What does “Geogaddi” mean?
To find out I went to the Web and conducted an
exhaustive search. What I found: dozens, yea, hundreds of complimentary
reviews for the latest disk by Boards of Canada, those progenitors
of so-called IDM or “Intelligent Dance Music.” The
Scottish group have entitled their second album Geogaddi, and
I spent some time trying to figure out what the word meant. Maybe
it’s Gaelic for “gentle, swelling, hypnotic glitch-hop,”
I thought.
From its opening to the utter silence of the final
track Geogaddi is a pretty consistent spacious experience, except
maybe when the vocoder refrain of “1969” kicks in—that
grated on me on first. The album’s 23 tracks long, and 11
of those are shorter than a minute thirty. If some of the shorter
tracks sound pretty but gimmicky—“Opening the Mouth”
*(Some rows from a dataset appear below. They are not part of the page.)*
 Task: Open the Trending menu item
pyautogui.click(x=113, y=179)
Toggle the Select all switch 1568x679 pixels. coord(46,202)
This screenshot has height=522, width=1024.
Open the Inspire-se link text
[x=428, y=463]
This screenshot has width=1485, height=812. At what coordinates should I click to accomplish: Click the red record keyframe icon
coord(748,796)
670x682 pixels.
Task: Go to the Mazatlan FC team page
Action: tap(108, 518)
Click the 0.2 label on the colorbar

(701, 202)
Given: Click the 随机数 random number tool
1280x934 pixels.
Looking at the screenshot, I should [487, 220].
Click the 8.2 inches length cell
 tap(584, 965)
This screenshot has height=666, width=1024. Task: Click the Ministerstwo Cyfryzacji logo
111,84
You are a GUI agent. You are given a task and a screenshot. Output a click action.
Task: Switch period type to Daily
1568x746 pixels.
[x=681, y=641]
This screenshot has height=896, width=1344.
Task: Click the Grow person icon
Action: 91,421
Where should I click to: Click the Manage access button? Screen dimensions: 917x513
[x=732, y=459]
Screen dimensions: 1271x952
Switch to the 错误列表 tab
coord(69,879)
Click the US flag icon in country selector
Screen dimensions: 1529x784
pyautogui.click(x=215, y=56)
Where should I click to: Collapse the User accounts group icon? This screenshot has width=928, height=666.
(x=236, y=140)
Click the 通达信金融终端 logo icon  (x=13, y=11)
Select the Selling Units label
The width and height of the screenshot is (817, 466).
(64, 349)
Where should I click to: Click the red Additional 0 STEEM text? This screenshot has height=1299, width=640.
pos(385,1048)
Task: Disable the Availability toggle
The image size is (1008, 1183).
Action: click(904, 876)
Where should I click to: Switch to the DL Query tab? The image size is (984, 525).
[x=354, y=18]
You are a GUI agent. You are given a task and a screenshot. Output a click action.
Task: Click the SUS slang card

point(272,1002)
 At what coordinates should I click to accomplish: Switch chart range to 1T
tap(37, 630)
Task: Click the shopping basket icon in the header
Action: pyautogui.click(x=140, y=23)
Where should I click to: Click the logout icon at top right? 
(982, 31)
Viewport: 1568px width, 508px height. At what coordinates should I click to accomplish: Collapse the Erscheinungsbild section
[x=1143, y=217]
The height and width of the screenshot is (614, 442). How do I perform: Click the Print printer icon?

is literally a minute plus of someone breathing rhythmically in
and out through their mouth against flute-like electronics—the
longer tracks like the airy, scratchy “You Could Feel the
Sky” prove atmospheric and engaging. “Gyroscope”
sounds likes something Tom Waits might’ve written (or Tricky
might sample) if he were a Scottish electronic musician. “Julie
and Candy” proves an exceptionally sweet ‘n’
slinky concoction. But some of the best tracks are the creepiest:
"The Devil Is in the Details" is an appropriately claustrophobic
affair, with a mewling vocal loop and a sinister, distorted female
voice telling us, “Just relax and enjoy this pleasant adventure.”
Right on. And with its grating, distorted elephantine trumpeting
and sampled calls and cries of children, “Dawn Chorus”
sounds like a disturbing way to wake up in the morning. It grooves
nonetheless.
Spoken-word samples float throughout the effort,
spliced, diced and stuttering, sometimes even in toto: on “Dandelion”
we learn about some enigmatic link between dandelions and volcanoes.
Many of these snippets feature children, so does the cover art
and liner notes. What is it with this absorption with children?
A yearning for their naïveté? Even the band’s
stellar debut album was called Music has the Right to Children.
On this follow up to that album, The Boards sometimes
deliver music which ambles along rather than developing into anything
significant (well, this is ambient music), but, overall, Geogaddi
is a ticklish, disorienting soundscape.
But what does “Geogaddi” mean? Hell
if I know. “Headphone heaven” maybe?